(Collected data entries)

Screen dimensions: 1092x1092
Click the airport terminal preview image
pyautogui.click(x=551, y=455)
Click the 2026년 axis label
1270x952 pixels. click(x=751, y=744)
==
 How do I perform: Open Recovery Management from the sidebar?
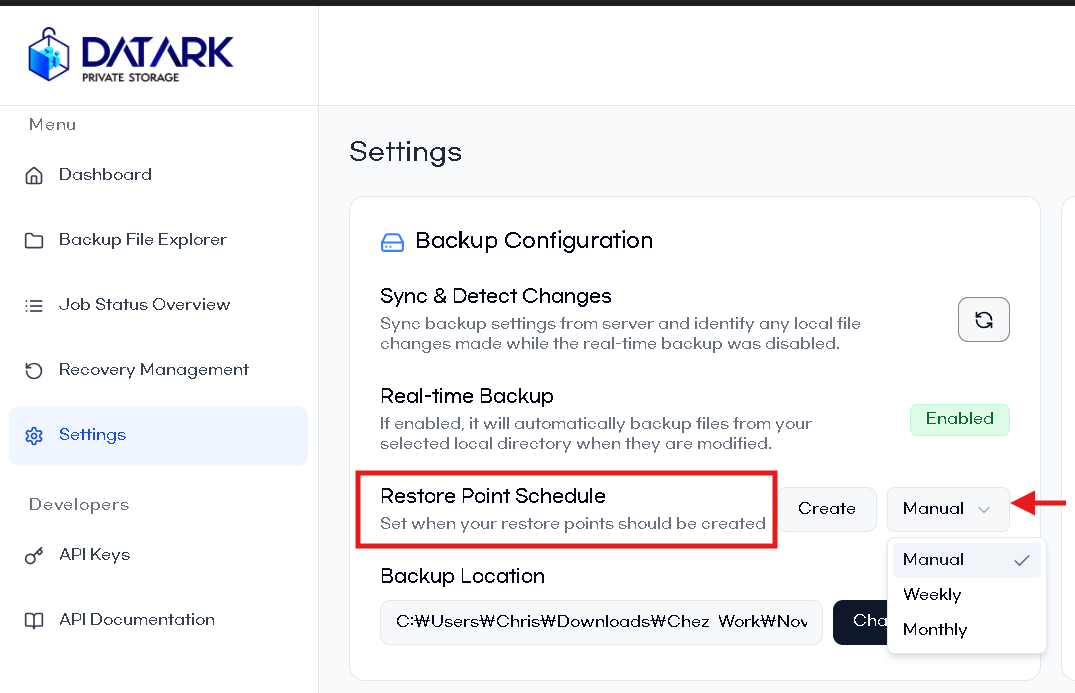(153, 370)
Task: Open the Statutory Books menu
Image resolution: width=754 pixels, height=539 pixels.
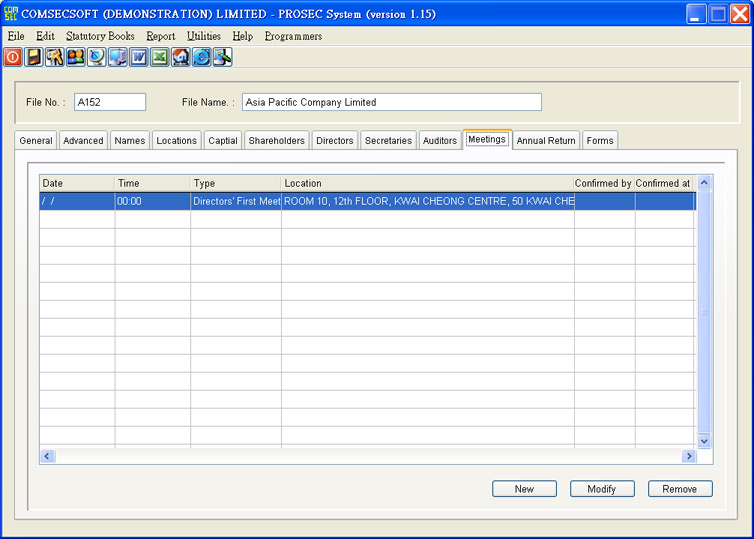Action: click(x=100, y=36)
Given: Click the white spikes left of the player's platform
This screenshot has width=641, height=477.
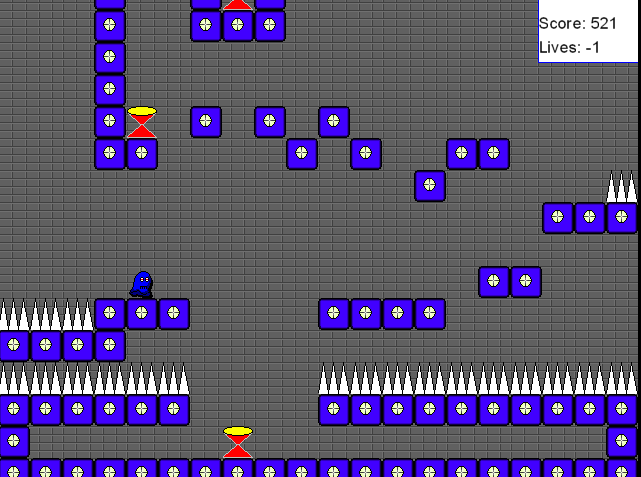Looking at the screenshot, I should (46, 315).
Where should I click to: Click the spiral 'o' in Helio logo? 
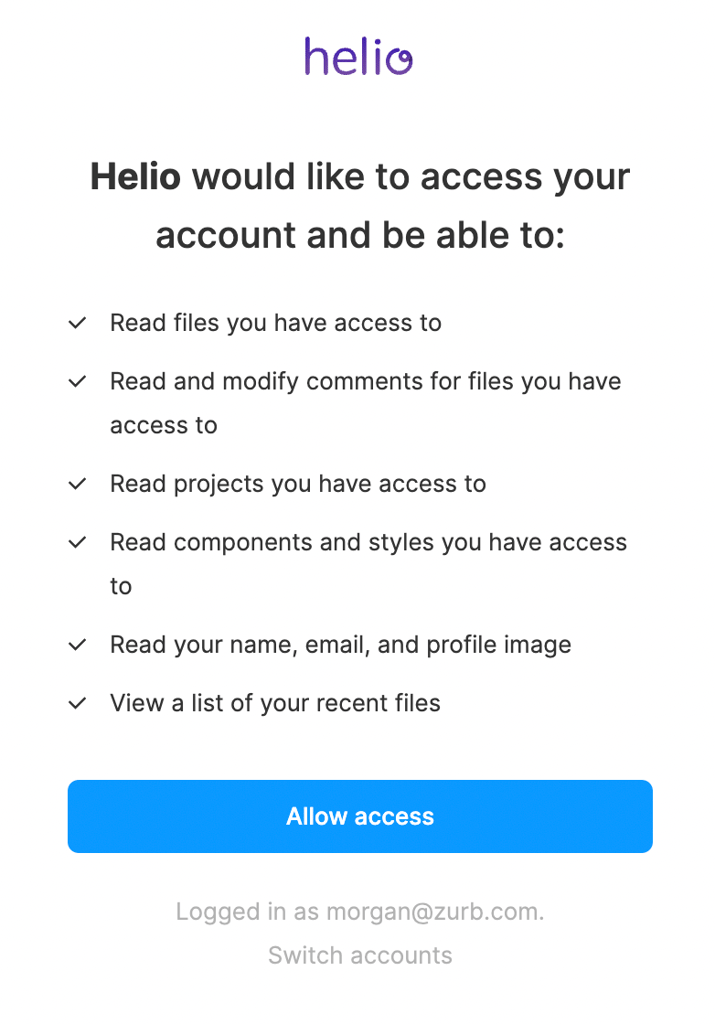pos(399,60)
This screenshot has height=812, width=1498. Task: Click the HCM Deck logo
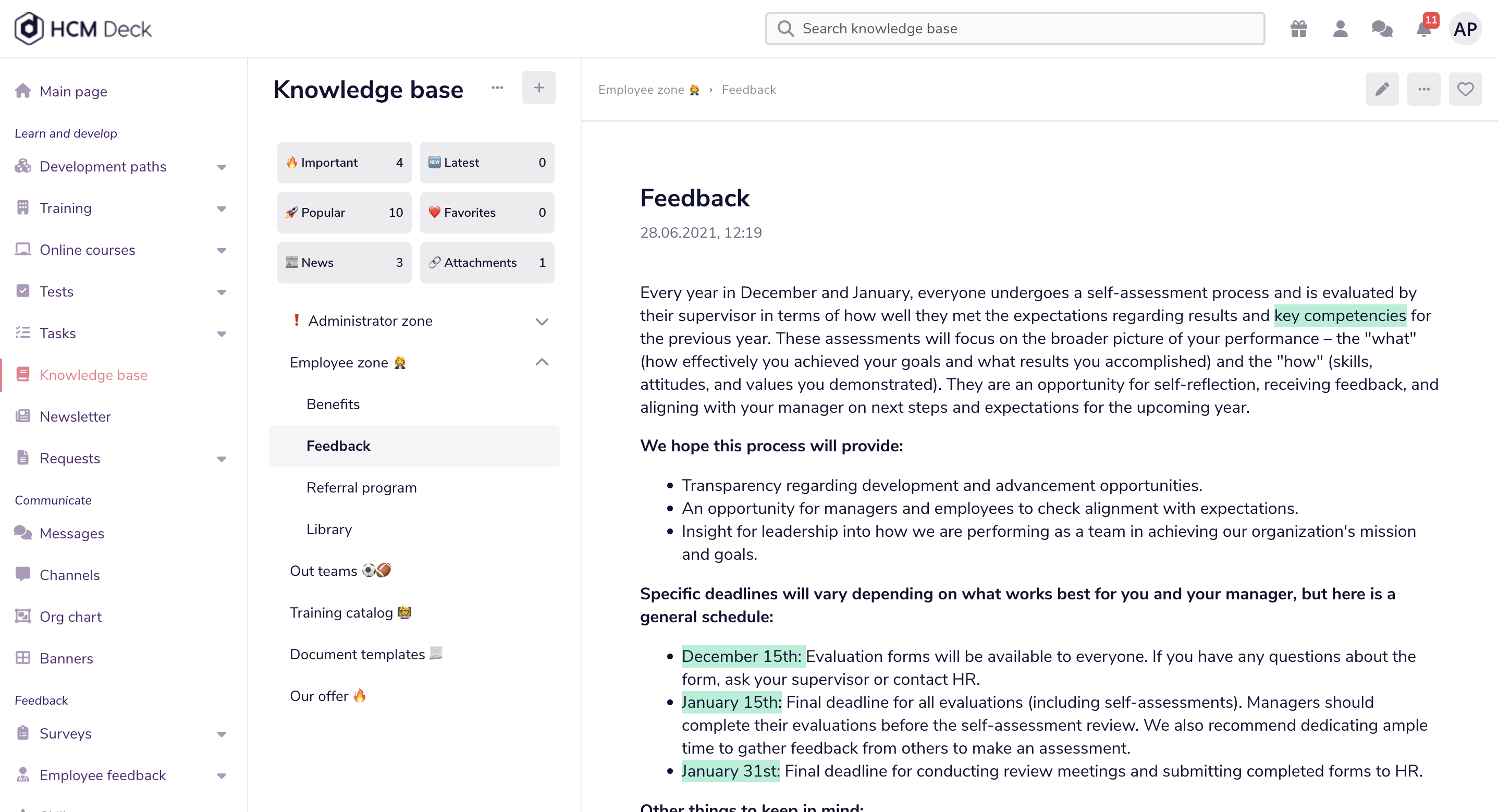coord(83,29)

* What is expected: Line for line, output the entries above from the line with "Task: Open the Statutory Books menu" to the line with "Given: Click the", both included, and nothing more. Skip pictures.

* Output below:
Task: Open the Statutory Books menu
Image resolution: width=754 pixels, height=539 pixels.
Action: click(x=100, y=36)
Given: Click the white spikes left of the player's platform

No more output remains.